DateLine (1/25/06 – Buies Creek, North Carolina)
Guest Contributor for Reference Point - Tripp Atkins
I like to tell my friends how hard law school is, so I am a little ashamed of what we did in class last week. We watched a movie! And not one of those boring movies like we have watched before showing us the proper technique for introducing some evidence into a trial but a “real” Hollywood movie. We watched the 1992 classic “My Cousin Vinny”.
Now, just in case you aren’t familiar with the movie, it stars Joe Pesci as an attorney and Ralph Macchio (that’s right, the Karate Kid) as a college student from New York City wrongly accused of murder in a small town in Alabama. Joe’s character has been out of law school for six years but hasn’t tried a case yet. He lead’s Ralph to believe that it’s because he is a personal injury attorney and has been able to settle his cases. Turns out that it took him six tries to pass the bar exam. Joe doesn’t know anything about trying a case, criminal procedure, trial advocacy, or discovery rights – much less about how to win a murder trial that would most definitely end in the death penalty in that small Alabama town.
During the trial, the key witness called by the defense was going to rebut the testimony of one of the prosecution’s witnesses. This witness just happened to be Joe Pesci’s fiancée and the couple had just been in a huge fight about when they were getting married. Joe had told her they would get married as soon as he won his first case. I think Joe was a little afraid of commitment and knew that it was more probable than not he wouldn’t win a case (in law school we call that the “preponderance of the evidence” standard). Since the fiancée was a little mad at Joe, she refused to answer any question that Joe asked. She was belligerent and rude. In legal terminology a witness that is called to testify on behalf of a party but becomes openly antagonistic is called a “hostile witness.” Once a judge declares a witness to be hostile it allows the attorney to take more control in the questioning of the witness.

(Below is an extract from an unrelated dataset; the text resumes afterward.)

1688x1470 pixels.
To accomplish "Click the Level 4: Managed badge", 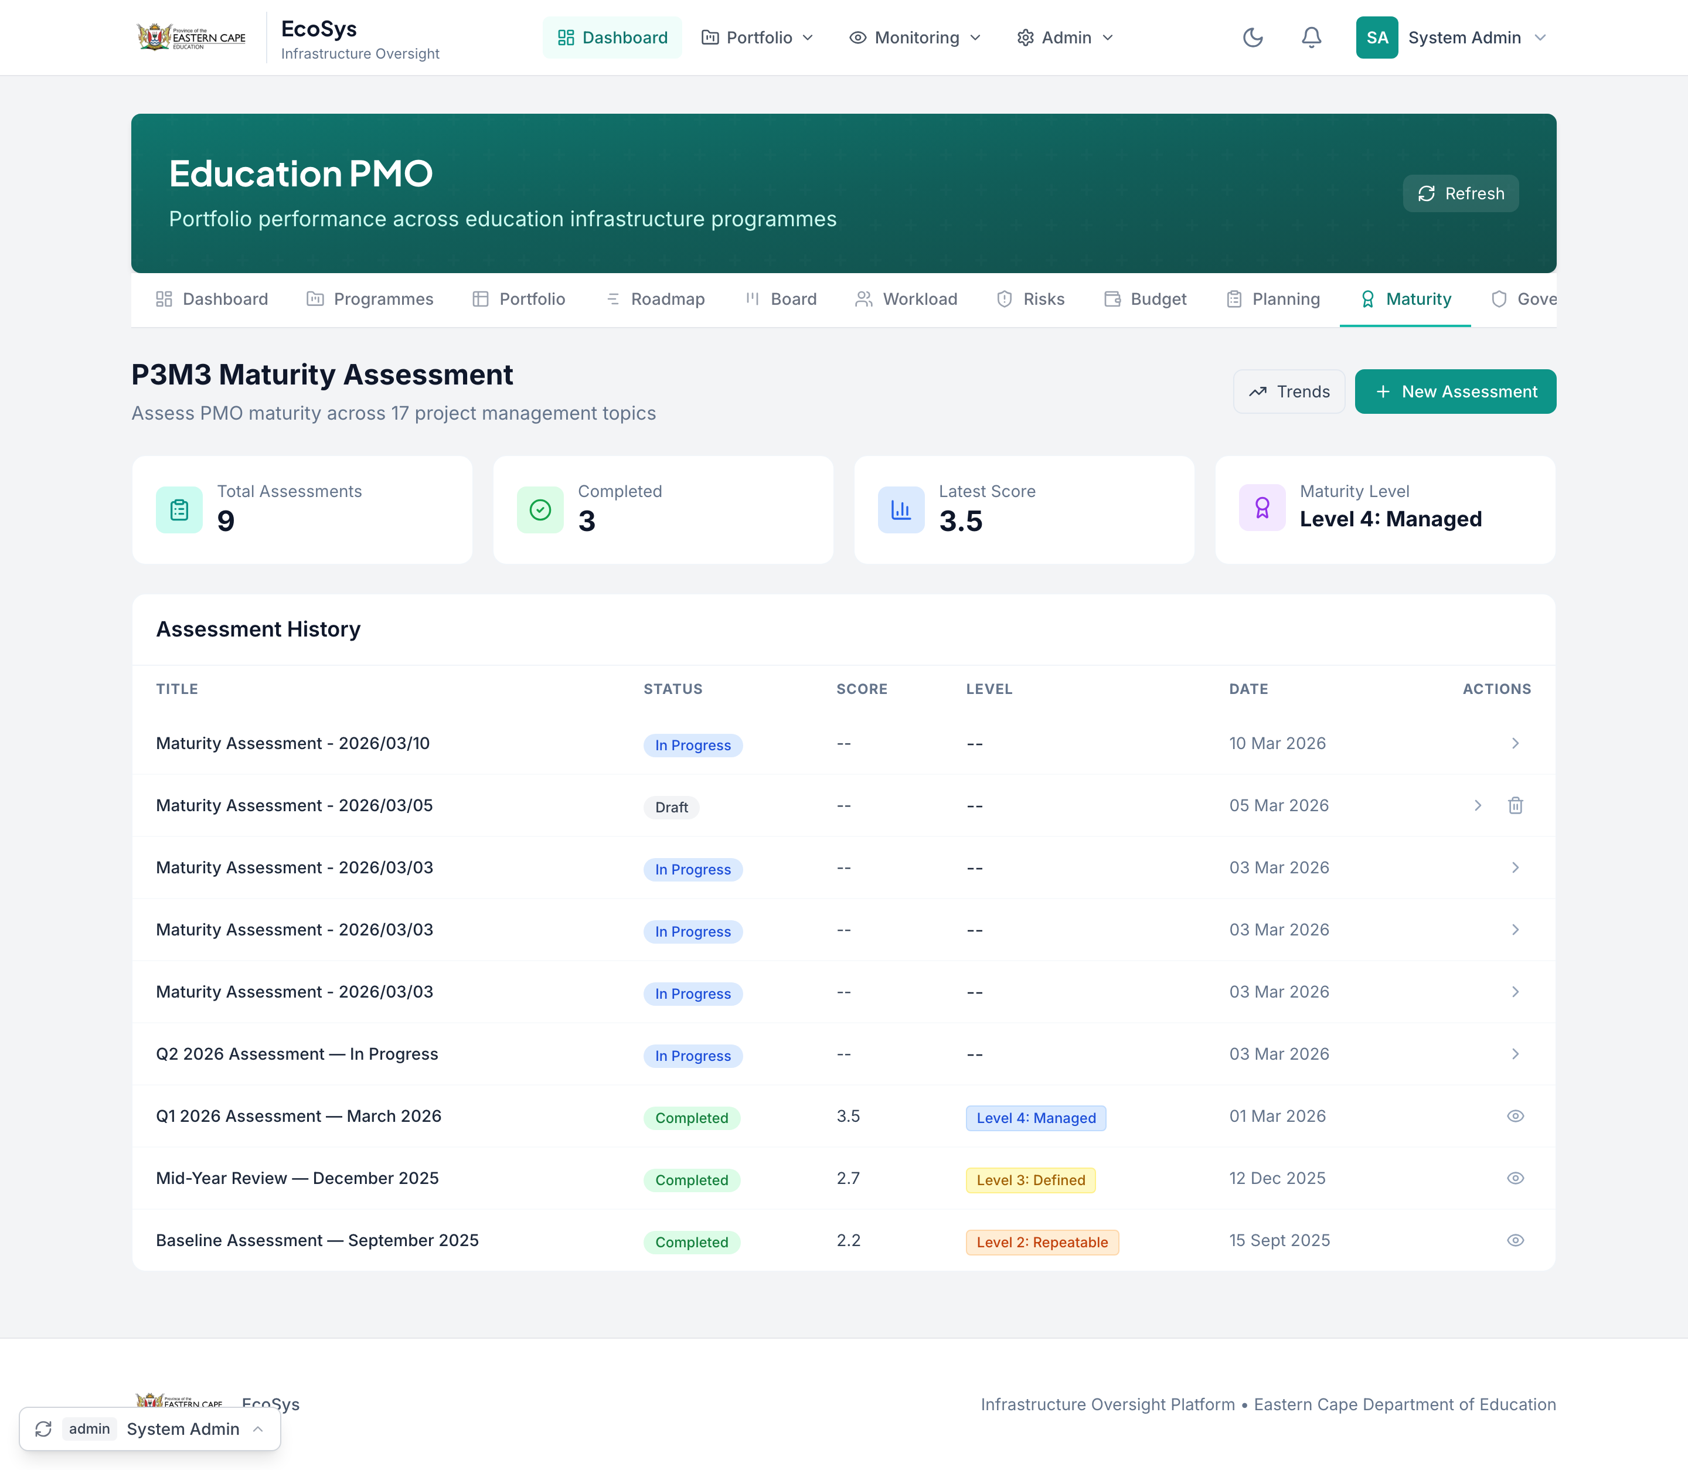I will 1035,1118.
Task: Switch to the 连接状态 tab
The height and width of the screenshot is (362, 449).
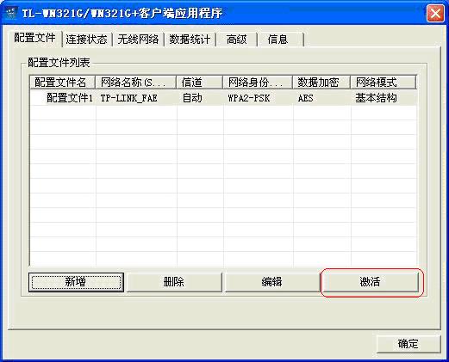Action: click(x=86, y=40)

Are you a hostile witness? God calls us to be His “witnesses in Jerusalem, and in all Judea and Samaria, and to the ends of the earth.” (Acts 1: 8). Sometimes in our daily lives it gets hard to be the perfect witness. Someone cuts you off in traffic. You don’t get the right change when you pay for dinner. When things get tough it seems like the devil is just asking the wrong questions causing us to go down the wrong roads, say things we don’t mean, and do things we shouldn’t. When times get like this, The Supreme Judge might have to declare us “hostile” so our public defender, Jesus Christ, can take measures into His own hands. Thank God!